** EXTRACTED INFORMATION follows **
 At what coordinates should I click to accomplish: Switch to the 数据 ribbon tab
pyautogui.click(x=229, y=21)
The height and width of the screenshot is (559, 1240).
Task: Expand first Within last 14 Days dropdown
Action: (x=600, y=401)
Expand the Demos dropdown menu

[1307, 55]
** End of EXTRACTED INFORMATION **
ACTIVITY: Output the data in full, exactly as it stands.

SOLUTION TO THE EXERCISE:
 At what coordinates should I click to accomplish: Switch to the 数据 ribbon tab
pyautogui.click(x=229, y=21)
The height and width of the screenshot is (559, 1240).
Task: Expand first Within last 14 Days dropdown
Action: (x=600, y=401)
Expand the Demos dropdown menu

[1307, 55]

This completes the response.